Assessment of methodological quality and risk of bias
If our search identifies a randomized controlled trial (RCT) deemed eligible for inclusion, its risk of bias will be evaluated by two independent reviewers with the Cochrane Collaboration’s risk of bias tool[14]. However, we anticipate the majority of studies to be descriptive studies and pre-post interventional studies. For the assessment of these studies, we will use the National Institute of Health (NIH) quality assessment tools[16]. NIH checklists will be adapted for each study design. Each checklist includes items for evaluating potential flaws in study methods or implementation, including sources of bias (e.g., patient selection, performance, attrition, and detection), confounding, study power, the strength of causality in the association between interventions and outcomes, and other factors.
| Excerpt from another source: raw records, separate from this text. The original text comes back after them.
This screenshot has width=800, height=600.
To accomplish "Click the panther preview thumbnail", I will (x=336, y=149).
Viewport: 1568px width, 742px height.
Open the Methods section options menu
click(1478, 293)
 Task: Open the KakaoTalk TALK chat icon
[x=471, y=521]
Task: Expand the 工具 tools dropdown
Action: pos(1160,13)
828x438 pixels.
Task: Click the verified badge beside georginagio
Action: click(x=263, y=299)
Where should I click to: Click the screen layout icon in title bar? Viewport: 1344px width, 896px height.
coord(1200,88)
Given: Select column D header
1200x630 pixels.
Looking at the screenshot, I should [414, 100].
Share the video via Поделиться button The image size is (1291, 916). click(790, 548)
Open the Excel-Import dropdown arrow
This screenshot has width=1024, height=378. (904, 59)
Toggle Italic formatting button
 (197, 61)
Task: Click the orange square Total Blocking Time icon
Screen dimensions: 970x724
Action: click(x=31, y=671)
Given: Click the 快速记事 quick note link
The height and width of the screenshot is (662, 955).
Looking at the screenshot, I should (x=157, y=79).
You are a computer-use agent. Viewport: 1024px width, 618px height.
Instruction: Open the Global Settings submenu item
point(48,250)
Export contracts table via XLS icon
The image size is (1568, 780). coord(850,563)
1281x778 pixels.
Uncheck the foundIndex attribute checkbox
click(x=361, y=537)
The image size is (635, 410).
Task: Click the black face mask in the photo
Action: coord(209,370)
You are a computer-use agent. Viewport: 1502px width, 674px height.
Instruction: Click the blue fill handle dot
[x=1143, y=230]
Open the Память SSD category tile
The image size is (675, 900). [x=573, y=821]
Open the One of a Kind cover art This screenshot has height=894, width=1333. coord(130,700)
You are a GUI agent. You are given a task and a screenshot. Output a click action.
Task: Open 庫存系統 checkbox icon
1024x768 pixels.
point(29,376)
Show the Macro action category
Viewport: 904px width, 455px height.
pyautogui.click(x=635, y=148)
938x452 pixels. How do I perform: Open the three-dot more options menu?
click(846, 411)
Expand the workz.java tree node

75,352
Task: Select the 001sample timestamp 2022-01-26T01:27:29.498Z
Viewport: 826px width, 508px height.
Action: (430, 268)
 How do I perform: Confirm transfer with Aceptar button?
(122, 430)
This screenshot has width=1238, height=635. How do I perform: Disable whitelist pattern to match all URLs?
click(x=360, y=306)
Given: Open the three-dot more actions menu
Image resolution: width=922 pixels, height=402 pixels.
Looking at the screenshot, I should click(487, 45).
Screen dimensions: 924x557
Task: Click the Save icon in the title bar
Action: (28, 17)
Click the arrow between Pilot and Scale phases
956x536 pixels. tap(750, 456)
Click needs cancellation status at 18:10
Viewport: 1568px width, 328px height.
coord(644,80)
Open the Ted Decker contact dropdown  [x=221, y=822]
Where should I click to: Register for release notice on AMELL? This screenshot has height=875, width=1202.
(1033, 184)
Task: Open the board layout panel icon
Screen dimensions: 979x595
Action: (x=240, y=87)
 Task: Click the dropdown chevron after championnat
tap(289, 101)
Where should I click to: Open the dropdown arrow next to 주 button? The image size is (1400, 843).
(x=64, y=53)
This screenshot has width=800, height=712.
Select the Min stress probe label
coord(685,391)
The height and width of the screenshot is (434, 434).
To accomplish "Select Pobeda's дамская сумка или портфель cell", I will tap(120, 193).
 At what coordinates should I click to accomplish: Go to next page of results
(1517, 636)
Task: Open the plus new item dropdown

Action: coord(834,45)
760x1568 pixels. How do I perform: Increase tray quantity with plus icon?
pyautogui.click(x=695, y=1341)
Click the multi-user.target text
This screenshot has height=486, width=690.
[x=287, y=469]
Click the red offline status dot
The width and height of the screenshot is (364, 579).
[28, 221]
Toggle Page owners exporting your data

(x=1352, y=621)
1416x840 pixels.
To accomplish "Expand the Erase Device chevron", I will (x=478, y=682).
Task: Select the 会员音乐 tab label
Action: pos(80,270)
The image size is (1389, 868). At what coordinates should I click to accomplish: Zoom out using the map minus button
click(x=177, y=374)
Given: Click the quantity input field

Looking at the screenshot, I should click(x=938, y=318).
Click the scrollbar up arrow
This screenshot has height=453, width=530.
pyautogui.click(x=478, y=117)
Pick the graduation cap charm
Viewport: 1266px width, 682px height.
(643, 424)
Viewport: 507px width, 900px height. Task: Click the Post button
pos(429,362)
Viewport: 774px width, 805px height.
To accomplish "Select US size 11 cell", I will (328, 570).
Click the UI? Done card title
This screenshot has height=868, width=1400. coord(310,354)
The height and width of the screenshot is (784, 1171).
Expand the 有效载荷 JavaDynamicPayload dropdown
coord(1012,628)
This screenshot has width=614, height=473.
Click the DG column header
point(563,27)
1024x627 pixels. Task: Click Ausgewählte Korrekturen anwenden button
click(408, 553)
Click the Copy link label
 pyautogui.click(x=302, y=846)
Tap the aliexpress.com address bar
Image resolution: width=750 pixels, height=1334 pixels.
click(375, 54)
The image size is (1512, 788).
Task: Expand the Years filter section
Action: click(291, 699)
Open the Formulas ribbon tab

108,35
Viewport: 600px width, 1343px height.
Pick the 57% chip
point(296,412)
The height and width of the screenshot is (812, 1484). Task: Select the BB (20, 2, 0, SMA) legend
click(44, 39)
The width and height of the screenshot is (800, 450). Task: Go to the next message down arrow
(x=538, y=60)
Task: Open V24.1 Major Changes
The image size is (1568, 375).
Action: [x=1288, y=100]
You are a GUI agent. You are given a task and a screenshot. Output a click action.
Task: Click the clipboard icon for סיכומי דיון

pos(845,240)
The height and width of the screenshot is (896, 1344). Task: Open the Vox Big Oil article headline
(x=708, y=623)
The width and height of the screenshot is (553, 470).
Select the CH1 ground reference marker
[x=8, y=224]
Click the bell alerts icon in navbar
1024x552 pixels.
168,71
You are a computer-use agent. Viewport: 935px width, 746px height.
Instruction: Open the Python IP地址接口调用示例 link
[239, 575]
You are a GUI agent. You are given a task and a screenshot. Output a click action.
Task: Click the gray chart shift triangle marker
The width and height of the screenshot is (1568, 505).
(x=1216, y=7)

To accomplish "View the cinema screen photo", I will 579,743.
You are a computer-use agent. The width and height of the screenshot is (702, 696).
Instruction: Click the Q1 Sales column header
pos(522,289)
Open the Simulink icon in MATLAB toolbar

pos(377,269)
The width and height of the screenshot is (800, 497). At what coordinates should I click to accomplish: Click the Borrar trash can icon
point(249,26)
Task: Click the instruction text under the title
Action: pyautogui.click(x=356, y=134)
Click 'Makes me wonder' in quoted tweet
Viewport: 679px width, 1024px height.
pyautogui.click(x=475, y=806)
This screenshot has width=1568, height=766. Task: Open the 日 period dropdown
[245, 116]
Quality reviewers may select "yes," "no," or "cannot determine/not reported/not applicable" in response to each item on the tool. Studies are assigned a quality rating of “good”, “fair”, or “poor” based on the aggregate total of “yes” responses. Summary reports on the quality of each represented study will be presented in tables in the final manuscript. The assessment of both randomized and non-randomized studies will be undertaken independently by two reviewers (ST, WA), with discrepancies resolved after joint article review and discussion.